**Exercise materials:**
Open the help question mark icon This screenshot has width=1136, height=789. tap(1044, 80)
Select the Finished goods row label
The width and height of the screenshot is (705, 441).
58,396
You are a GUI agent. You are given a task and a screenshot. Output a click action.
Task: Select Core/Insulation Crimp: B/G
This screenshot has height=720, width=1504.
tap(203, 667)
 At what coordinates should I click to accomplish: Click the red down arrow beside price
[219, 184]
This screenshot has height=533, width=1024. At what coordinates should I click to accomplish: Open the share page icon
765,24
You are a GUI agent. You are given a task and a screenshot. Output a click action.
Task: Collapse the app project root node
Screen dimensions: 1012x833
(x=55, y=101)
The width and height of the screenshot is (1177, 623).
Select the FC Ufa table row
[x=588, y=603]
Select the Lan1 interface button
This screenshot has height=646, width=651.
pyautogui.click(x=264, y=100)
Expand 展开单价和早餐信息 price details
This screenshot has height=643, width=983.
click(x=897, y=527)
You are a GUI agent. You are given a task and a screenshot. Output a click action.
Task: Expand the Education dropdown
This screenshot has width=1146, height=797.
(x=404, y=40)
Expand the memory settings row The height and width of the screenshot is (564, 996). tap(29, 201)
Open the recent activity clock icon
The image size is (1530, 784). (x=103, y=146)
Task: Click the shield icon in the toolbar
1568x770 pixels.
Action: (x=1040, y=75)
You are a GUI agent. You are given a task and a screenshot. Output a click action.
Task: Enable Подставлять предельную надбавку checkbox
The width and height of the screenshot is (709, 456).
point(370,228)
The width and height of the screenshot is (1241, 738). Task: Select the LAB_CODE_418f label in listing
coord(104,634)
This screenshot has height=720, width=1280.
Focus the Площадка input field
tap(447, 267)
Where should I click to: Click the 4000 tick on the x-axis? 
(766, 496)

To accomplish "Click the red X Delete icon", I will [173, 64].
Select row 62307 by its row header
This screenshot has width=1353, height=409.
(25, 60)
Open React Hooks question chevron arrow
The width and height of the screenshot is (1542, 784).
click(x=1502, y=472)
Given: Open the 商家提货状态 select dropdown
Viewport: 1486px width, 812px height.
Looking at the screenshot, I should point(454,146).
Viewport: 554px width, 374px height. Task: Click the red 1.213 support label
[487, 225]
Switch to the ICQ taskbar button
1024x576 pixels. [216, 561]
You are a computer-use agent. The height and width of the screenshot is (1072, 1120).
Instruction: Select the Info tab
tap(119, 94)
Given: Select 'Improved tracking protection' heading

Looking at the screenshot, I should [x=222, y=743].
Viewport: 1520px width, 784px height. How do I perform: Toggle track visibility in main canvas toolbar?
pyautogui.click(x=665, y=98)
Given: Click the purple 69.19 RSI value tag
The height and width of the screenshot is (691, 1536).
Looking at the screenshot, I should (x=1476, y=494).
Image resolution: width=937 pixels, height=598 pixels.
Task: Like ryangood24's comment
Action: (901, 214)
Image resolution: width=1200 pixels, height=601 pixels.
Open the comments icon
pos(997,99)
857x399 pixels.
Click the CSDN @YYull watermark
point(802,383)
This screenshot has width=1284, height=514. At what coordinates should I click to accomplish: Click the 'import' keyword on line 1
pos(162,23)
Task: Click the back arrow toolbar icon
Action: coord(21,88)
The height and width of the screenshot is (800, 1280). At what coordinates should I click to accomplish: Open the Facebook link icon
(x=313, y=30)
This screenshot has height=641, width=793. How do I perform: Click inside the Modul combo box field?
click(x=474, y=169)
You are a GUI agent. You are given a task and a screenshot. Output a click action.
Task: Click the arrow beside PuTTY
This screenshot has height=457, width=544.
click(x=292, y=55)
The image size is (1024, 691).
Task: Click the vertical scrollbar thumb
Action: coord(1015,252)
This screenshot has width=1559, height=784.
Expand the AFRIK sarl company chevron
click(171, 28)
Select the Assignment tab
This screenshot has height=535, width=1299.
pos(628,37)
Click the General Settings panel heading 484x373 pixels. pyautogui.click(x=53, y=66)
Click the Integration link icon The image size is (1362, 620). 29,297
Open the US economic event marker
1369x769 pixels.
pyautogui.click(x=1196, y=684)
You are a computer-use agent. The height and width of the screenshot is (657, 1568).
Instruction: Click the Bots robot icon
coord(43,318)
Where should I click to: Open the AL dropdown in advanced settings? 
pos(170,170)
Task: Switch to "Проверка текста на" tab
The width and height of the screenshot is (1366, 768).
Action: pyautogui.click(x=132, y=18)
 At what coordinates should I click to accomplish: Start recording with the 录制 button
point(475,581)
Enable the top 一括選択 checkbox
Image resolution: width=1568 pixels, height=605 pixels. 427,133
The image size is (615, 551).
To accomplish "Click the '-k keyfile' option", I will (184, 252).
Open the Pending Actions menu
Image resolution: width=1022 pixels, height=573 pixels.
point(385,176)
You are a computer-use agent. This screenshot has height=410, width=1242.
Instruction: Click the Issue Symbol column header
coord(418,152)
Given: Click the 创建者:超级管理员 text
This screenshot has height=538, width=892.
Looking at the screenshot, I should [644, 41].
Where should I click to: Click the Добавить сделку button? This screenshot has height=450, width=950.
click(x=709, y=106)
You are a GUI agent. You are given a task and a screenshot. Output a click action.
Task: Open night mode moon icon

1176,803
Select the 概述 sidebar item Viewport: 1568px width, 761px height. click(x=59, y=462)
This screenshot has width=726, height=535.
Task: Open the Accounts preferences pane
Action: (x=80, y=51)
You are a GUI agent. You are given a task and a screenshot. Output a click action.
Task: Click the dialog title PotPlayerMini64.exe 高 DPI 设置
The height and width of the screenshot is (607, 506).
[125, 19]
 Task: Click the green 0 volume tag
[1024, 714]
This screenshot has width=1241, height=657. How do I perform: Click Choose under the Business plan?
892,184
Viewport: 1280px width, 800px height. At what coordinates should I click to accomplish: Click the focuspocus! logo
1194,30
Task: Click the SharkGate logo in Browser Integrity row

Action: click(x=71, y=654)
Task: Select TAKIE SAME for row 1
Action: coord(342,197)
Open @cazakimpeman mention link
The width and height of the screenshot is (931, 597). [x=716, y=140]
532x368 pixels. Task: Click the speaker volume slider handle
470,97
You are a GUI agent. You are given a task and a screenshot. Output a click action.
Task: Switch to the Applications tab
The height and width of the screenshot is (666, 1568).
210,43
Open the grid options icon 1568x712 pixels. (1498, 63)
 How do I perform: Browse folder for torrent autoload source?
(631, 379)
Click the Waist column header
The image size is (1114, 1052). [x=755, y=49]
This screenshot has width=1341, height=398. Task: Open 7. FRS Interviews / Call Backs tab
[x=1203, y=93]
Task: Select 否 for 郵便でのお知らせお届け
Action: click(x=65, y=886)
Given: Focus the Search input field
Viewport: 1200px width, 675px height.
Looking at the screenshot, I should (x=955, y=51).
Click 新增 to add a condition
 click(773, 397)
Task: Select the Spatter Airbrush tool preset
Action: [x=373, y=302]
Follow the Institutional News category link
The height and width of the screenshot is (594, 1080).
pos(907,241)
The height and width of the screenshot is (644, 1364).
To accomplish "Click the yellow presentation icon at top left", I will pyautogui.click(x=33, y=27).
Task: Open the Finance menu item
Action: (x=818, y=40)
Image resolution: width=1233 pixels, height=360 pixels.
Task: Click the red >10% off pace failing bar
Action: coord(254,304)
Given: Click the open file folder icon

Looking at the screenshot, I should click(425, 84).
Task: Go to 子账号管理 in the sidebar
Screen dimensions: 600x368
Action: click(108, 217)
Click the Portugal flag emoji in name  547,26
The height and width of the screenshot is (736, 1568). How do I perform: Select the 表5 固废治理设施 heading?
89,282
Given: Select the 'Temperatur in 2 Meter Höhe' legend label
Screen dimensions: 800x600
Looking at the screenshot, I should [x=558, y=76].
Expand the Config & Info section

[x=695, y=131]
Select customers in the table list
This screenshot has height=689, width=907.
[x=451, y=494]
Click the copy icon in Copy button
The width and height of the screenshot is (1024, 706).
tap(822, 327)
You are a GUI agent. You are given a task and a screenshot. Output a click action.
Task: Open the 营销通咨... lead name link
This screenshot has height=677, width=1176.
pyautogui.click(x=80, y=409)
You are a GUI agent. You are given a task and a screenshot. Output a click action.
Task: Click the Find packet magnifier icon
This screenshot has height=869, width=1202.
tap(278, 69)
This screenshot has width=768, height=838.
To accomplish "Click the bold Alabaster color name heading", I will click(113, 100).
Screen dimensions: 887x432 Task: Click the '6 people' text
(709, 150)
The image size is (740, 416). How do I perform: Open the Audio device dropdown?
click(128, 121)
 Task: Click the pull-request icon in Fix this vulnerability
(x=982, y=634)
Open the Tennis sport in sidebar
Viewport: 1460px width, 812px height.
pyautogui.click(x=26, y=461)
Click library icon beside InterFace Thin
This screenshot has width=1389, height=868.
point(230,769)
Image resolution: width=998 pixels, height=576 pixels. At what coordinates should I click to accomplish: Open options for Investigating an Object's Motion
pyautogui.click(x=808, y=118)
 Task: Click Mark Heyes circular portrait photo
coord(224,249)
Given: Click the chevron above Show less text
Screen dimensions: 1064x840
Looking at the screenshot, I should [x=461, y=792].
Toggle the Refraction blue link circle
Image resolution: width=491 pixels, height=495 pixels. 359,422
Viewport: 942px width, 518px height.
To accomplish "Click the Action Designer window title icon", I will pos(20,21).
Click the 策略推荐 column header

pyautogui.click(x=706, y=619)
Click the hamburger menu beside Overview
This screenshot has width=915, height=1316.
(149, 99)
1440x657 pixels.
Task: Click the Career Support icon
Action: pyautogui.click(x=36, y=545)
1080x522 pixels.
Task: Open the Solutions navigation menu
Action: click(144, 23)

**Task details:** Restate the data verbatim through the "Expand the memory" line.

**Task answer:**
Open the help question mark icon This screenshot has width=1136, height=789. tap(1044, 80)
Select the Finished goods row label
The width and height of the screenshot is (705, 441).
58,396
You are a GUI agent. You are given a task and a screenshot. Output a click action.
Task: Select Core/Insulation Crimp: B/G
This screenshot has height=720, width=1504.
tap(203, 667)
 At what coordinates should I click to accomplish: Click the red down arrow beside price
[219, 184]
This screenshot has height=533, width=1024. At what coordinates should I click to accomplish: Open the share page icon
765,24
You are a GUI agent. You are given a task and a screenshot. Output a click action.
Task: Collapse the app project root node
Screen dimensions: 1012x833
(x=55, y=101)
The width and height of the screenshot is (1177, 623).
Select the FC Ufa table row
[x=588, y=603]
Select the Lan1 interface button
This screenshot has height=646, width=651.
pyautogui.click(x=264, y=100)
Expand 展开单价和早餐信息 price details
This screenshot has height=643, width=983.
click(x=897, y=527)
You are a GUI agent. You are given a task and a screenshot. Output a click action.
Task: Expand the Education dropdown
This screenshot has width=1146, height=797.
(x=404, y=40)
Expand the memory settings row The height and width of the screenshot is (564, 996). tap(29, 201)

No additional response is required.